Attending a Child Funeral

child funeral

If you have a child, attending a child funeral is a great way to make them feel included. Although children can’t understand all the details of the funeral, older ones will remember it fondly and appreciate the experience. If your child is young, consider having a caregiver attend the funeral with you to keep them entertained and occupied. Make sure to inform the funeral organizers of your child’s needs so that they can make necessary arrangements.

If you are not sure how to arrange the service, there are many resources to help you make your child’s funeral special. One resource is a booklet published by Red Nose Grief and Loss Services, which includes helpful ideas for the funeral service. You may wish to make your child’s headstone personal by choosing a poem or biblical verse for the memorial. Then, you may want to include an image of your child, if you have one. A headstone will usually take a couple of months to complete, so wait until the ground has thawed from the winter before you start making arrangements.

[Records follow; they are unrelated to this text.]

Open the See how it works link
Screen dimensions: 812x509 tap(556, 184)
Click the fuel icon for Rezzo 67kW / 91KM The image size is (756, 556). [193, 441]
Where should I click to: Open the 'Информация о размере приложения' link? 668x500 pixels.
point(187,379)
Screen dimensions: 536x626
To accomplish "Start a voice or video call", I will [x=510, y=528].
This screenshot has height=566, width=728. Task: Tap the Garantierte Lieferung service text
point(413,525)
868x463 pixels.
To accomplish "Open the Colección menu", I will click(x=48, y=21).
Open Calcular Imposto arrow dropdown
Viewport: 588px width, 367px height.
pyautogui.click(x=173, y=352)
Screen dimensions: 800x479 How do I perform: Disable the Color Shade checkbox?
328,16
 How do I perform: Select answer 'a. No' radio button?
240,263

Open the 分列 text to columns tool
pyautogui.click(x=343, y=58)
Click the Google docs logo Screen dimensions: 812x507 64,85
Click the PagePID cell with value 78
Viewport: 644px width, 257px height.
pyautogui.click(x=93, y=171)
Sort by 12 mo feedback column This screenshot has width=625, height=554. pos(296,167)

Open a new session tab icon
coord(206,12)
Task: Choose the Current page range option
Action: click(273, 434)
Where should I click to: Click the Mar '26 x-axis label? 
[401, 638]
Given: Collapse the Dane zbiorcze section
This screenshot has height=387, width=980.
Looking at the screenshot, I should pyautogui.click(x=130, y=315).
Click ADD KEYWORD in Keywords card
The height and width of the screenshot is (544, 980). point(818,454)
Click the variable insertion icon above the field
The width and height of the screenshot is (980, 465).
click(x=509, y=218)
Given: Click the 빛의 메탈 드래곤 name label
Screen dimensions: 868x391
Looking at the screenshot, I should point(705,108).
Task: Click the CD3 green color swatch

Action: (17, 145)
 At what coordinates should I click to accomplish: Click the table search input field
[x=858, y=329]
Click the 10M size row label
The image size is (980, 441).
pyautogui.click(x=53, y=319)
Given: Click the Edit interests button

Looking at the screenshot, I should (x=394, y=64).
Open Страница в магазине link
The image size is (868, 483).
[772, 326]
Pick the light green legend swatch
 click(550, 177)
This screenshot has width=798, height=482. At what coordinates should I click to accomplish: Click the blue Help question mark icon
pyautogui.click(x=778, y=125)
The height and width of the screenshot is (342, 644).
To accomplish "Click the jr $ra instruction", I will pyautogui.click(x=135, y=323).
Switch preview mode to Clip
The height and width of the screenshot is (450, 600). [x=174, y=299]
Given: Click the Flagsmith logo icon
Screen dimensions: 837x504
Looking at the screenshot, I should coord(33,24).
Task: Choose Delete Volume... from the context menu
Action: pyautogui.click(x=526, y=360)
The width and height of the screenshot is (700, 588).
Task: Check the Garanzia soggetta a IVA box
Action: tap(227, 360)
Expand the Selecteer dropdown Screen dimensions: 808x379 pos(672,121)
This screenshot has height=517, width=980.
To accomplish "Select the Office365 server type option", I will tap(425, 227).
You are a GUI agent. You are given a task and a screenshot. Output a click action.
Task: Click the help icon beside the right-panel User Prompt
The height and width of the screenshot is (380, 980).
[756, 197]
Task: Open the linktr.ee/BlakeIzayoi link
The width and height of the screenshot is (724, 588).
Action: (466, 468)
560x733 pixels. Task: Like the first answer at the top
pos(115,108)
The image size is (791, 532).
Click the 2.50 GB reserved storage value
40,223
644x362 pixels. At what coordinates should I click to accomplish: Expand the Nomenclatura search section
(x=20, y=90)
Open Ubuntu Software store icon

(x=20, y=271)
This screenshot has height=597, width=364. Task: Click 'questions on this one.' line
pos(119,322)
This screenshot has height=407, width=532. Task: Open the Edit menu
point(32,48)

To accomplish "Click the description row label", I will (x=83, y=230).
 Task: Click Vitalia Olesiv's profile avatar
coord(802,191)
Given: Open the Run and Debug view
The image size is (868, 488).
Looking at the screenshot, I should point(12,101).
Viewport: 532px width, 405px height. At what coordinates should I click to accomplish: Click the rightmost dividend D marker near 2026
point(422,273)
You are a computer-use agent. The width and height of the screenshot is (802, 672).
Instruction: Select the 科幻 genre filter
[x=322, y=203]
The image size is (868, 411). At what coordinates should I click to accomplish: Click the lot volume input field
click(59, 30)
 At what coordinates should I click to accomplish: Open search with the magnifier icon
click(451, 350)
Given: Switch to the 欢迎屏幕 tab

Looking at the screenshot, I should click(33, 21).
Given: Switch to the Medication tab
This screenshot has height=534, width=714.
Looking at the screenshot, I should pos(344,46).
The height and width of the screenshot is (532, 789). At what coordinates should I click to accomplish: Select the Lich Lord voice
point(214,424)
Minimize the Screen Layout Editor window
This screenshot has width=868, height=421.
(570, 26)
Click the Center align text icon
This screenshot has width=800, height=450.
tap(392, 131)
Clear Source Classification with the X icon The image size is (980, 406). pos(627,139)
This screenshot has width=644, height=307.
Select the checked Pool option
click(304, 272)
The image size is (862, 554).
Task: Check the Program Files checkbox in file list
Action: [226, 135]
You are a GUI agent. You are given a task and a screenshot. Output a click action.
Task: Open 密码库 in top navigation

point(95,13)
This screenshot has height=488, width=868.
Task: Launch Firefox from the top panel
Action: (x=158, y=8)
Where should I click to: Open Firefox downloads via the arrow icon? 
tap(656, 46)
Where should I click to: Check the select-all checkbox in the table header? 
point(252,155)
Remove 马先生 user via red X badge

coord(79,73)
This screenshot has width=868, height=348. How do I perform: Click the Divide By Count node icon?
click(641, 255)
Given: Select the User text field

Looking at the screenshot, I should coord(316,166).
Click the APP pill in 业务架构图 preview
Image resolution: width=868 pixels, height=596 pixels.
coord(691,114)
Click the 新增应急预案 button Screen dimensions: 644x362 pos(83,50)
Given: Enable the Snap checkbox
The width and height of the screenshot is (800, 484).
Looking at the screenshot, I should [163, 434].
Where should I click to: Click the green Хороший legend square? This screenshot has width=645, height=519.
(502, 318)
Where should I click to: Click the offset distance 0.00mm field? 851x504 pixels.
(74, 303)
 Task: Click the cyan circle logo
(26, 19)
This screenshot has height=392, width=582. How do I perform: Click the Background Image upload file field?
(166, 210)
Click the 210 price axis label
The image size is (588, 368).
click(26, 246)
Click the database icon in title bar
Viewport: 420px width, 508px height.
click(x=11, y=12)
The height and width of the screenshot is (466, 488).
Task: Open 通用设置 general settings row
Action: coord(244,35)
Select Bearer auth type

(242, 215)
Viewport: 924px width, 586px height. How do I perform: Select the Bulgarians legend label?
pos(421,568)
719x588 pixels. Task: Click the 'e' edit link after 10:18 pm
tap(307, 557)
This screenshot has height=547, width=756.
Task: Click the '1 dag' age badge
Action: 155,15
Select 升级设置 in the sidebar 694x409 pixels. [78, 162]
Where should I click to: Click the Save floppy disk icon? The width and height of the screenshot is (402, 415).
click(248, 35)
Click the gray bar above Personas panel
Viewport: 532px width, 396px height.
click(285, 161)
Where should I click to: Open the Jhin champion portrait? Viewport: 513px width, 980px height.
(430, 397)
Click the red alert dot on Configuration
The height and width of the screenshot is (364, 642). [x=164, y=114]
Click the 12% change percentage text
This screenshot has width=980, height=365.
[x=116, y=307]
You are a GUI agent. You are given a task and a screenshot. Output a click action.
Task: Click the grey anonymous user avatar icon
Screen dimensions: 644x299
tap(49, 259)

A baby memorial service is typically smaller and more private. The service can also include a graveside scattering ceremony. After the service, the family and friends can gather for a reception, fellowship meal, or meal at the graveside. The majority of child funerals take place in a church, but some families choose to hold a private service. For older children, a public service is more appropriate. So, be sure to discuss the options with your child’s family and the funeral director.

If you aren’t sure how to conduct the service, ask the parents what happened and how the child died. Make sure to acknowledge the child’s life and use their name as much as possible. If they had a name, encourage the family to do the same. They may want to actively participate in the ceremony. However, you must be respectful of their wishes. You don’t want to make them feel like they are being ignored. And while they will be grieving, it is important to remember to honor their wishes.

While a child’s behavior may be disruptive to a funeral service, parents need to remember that they are a different age than their parent. If your child is unable to focus for a long period of time, it may be a good idea to get a babysitter or leave the baby at home for the duration of the service. While some parents do not realize this, it may be in their best interests to leave the crying child at home while they attend the service.

Some families find it comforting to involve a child in the service planning process. After all, they may have very strong opinions or preferences about the type of service they want. And involving the child in the process of planning a child funeral may also remove some of the mystery and give them some control. They may even feel better about the entire process. So, consider all of these factors before you make any decisions. A child will be comforted by talking about the process of death and memorialization.